→ **WHAT THE TASK ASKS**
Answer with one number only: how many lines in this material contain the word "computer"?

→ **GIVEN DATA**
"""

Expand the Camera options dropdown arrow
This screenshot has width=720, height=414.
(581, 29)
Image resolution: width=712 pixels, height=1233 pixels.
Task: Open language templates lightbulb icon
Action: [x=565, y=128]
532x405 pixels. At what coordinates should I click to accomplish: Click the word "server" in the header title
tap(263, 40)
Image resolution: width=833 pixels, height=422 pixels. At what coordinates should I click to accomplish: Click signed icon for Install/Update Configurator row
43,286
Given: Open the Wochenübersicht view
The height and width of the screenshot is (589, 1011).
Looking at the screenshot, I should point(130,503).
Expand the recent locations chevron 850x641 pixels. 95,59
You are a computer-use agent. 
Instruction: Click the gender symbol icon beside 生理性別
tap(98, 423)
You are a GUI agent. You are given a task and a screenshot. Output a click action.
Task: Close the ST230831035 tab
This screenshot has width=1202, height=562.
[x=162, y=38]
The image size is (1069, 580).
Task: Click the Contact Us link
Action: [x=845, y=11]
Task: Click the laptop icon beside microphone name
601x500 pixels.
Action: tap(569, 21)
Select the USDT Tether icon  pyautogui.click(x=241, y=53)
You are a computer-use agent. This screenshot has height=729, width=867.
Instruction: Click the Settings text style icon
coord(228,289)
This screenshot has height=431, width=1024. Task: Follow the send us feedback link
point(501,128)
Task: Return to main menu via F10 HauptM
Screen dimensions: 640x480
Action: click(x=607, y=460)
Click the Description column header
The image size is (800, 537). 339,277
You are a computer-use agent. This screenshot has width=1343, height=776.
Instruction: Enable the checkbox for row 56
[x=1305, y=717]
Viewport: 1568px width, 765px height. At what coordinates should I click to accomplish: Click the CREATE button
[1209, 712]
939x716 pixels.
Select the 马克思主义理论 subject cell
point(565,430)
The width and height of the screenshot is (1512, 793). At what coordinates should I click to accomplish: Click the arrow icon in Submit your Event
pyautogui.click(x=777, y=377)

"""

→ **OUTPUT BELOW**
3